An Open-source Neural Hierarchical Multi-label Text Classification Toolkit
Other
1.85k stars 406 forks source link

use glove.6B.50d.txt failed : UnicodeDecodeError: 'charmap' codec can't decode byte 0x9d in position 2273: character maps to <undefined> #91

Closed SeekPoint closed 3 years ago

SeekPoint commented 3 years ago

python train.py conf/mul_RCNN_train.json Use dataset to generate dict. Size of doc_label dict is 4 Size of doc_token dict is 46121 Size of doc_char dict is 77 Size of doc_token_ngram dict is 0 Size of doc_keyword dict is 0 Size of doc_topic dict is 0 Shrink dict over.
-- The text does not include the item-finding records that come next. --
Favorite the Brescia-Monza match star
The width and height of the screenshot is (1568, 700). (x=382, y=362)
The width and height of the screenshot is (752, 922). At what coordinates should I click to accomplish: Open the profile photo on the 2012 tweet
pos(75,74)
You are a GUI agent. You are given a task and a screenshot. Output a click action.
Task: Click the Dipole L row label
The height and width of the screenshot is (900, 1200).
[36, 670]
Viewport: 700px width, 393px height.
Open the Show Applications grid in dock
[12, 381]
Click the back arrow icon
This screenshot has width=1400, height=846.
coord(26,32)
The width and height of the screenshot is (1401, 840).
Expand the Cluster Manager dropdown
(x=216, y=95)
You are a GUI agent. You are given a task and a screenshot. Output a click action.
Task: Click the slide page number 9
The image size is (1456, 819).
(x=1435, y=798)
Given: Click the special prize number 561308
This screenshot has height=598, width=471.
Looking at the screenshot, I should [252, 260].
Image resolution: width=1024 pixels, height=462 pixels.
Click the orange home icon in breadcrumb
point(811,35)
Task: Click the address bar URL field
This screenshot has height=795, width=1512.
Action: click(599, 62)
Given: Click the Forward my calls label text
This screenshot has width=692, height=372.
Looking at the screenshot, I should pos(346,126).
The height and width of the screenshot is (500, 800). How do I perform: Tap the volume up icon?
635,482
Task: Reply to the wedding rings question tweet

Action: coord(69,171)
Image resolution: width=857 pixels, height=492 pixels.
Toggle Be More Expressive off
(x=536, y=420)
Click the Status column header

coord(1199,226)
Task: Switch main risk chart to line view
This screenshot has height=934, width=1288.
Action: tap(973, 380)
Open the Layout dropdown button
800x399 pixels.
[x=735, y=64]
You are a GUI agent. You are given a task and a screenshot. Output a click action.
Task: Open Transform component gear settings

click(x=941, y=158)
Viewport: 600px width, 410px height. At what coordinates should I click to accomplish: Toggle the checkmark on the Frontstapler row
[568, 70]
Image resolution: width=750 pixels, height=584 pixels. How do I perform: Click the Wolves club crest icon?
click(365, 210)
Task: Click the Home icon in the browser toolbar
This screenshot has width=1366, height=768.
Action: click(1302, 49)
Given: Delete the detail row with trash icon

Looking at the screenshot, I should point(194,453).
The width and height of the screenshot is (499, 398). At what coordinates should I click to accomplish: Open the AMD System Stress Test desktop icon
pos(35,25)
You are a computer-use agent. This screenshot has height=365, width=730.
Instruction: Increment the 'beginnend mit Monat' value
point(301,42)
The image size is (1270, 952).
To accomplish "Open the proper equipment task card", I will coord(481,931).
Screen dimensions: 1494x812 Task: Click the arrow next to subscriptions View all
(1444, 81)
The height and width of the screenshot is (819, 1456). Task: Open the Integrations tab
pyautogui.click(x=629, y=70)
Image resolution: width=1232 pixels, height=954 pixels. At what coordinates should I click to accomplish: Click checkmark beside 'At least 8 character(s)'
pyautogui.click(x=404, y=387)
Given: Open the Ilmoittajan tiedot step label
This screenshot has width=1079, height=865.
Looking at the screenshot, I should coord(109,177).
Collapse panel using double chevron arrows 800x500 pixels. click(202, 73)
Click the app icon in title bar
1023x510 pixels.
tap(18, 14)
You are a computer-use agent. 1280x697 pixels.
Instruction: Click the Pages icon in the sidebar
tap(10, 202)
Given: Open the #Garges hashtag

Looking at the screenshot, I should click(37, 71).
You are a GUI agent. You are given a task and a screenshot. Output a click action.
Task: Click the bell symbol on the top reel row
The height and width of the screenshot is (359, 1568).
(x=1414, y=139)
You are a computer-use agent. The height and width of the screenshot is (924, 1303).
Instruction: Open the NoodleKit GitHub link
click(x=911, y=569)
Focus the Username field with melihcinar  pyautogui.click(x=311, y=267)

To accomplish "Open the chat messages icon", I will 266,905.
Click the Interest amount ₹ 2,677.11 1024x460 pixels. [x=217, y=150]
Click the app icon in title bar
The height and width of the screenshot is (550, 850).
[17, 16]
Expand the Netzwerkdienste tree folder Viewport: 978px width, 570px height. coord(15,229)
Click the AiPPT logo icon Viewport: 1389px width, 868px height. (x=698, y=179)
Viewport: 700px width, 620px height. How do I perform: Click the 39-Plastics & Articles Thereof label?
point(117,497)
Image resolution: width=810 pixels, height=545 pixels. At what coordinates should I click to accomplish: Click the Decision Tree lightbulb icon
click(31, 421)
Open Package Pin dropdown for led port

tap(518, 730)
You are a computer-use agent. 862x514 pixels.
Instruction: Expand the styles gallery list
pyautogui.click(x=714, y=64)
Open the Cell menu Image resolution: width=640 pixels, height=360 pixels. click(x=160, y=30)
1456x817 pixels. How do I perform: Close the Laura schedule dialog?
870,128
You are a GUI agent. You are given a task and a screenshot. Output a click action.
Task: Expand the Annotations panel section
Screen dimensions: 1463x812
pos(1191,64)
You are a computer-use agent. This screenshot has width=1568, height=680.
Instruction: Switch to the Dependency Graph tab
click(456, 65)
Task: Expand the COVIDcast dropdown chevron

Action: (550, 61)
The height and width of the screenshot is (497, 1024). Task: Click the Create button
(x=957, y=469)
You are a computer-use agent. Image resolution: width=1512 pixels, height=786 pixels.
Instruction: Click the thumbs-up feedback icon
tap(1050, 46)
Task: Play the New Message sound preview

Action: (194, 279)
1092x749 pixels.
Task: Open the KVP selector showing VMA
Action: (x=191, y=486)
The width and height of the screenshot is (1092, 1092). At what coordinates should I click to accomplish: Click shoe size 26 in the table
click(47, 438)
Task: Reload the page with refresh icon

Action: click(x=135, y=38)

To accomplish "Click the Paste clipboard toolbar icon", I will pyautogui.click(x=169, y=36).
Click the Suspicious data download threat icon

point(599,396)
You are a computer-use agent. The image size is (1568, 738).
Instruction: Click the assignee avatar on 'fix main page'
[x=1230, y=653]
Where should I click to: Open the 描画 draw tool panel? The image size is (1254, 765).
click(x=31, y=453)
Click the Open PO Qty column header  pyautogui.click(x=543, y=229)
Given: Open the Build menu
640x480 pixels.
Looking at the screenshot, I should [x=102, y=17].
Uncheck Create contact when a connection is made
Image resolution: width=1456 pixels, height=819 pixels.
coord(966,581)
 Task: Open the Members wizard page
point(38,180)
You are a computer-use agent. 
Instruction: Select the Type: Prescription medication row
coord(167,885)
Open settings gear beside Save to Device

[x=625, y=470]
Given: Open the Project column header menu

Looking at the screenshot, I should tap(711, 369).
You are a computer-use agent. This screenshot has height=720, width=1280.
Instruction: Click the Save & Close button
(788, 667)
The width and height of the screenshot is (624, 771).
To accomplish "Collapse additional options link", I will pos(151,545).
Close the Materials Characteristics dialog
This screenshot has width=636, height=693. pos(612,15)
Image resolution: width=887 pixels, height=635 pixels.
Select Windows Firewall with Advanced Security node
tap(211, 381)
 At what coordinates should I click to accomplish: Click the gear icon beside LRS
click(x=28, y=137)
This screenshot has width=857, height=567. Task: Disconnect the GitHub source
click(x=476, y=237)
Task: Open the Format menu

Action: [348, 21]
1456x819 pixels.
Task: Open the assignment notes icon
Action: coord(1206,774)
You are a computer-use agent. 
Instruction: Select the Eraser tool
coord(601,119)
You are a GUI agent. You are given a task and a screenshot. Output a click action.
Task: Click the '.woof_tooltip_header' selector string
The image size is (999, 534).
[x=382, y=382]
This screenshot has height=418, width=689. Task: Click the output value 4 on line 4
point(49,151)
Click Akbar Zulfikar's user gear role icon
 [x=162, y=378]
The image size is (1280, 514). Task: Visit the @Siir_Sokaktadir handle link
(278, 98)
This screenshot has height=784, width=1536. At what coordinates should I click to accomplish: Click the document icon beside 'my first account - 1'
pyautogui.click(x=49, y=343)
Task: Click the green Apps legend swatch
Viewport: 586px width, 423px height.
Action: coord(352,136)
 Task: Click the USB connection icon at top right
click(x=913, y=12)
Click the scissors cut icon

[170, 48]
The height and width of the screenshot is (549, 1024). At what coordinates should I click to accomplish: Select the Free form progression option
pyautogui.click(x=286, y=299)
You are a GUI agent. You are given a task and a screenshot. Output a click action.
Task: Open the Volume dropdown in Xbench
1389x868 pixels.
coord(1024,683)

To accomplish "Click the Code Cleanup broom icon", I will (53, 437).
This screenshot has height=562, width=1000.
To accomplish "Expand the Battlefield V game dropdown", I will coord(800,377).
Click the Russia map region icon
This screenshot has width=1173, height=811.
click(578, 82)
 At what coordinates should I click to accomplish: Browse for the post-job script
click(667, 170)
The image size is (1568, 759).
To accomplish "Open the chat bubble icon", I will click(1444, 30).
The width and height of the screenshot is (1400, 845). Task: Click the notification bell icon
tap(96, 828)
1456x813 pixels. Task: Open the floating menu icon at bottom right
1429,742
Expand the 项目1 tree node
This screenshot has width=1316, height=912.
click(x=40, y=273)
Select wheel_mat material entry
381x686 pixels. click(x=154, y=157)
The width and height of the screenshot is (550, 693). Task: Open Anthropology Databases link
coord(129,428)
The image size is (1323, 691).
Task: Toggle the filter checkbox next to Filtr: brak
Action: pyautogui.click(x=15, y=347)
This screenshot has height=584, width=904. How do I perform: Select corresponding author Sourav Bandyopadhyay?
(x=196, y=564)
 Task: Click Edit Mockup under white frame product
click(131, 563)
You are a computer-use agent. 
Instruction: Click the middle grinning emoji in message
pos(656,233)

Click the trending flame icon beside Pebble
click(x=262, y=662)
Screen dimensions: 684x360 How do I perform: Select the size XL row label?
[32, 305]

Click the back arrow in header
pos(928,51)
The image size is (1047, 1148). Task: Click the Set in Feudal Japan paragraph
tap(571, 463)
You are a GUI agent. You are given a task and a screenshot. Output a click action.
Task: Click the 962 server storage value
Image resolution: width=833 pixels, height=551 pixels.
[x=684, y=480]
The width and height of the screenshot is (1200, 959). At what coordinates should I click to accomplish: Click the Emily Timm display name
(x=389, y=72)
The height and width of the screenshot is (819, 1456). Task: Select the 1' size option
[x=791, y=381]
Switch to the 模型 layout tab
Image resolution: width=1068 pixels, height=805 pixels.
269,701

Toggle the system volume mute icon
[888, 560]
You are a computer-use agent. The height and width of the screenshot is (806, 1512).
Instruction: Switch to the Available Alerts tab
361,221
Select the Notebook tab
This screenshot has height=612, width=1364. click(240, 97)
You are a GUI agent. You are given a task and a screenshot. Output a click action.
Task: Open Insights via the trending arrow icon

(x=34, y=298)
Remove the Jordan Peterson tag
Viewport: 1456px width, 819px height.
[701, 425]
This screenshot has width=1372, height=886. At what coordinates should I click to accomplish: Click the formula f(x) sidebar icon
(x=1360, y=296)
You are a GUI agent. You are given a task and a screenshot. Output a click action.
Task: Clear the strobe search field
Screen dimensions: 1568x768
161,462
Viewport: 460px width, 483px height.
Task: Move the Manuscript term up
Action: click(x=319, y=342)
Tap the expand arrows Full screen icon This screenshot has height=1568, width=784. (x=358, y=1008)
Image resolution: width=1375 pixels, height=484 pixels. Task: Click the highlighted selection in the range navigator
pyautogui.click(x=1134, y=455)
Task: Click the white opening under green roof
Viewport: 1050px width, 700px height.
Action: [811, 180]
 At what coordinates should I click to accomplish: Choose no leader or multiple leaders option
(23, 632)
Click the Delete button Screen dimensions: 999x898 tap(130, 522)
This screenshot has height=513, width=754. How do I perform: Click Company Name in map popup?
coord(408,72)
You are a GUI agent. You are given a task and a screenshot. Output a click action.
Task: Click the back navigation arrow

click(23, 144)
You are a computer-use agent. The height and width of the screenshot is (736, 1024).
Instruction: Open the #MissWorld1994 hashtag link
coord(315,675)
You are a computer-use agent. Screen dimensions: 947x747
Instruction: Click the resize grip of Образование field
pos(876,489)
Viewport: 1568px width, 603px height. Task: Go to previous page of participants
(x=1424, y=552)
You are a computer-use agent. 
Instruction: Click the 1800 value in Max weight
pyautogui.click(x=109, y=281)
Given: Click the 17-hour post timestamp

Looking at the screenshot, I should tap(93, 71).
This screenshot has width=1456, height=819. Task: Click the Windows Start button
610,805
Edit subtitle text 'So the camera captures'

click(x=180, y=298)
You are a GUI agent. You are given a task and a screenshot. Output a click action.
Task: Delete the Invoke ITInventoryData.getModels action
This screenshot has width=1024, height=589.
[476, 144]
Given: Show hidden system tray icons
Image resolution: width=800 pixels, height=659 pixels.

Size of doc_label dict is 4 Size of doc_token dict is 36938 Size of doc_char dict is 77 Size of doc_token_ngram dict is 0 Size of doc_keyword dict is 0 Size of doc_topic dict is 0 Load doc_token embedding from data/glove.6B.50d.txt Traceback (most recent call last): File "train.py", line 261, in train(config) File "train.py", line 214, in train model = get_classification_model(model_name, empty_dataset, conf) File "train.py", line 82, in get_classification_model model = globals()[model_name](dataset, conf) File "D:\ghprj\NeuralNLP-NeuralClassifier\model\classification\textrcnn.py", line 27, in init super(TextRCNN, self).init(dataset, config) File "D:\ghprj\NeuralNLP-NeuralClassifier\model\classification\classifier.py", line 46, in init model_mode=dataset.model_mode) File "D:\ghprj\NeuralNLP-NeuralClassifier\model\embedding.py", line 89, in init pretrained_embedding_file) File "D:\ghprj\NeuralNLP-NeuralClassifier\model\embedding.py", line 108, in load_pretrained_embedding for line in fin: File "C:\Program Files\Python37\lib\encodings\cp1252.py", line 23, in decode return codecs.charmap_decode(input,self.errors,decoding_table)[0] UnicodeDecodeError: 'charmap' codec can't decode byte 0x9d in position 2273: character maps to

coderbyr commented 3 years ago

Please check if token's encoding of glove.6B.50d.txt is UTF-8 or not. If not, make sure filter illegal characters and try again.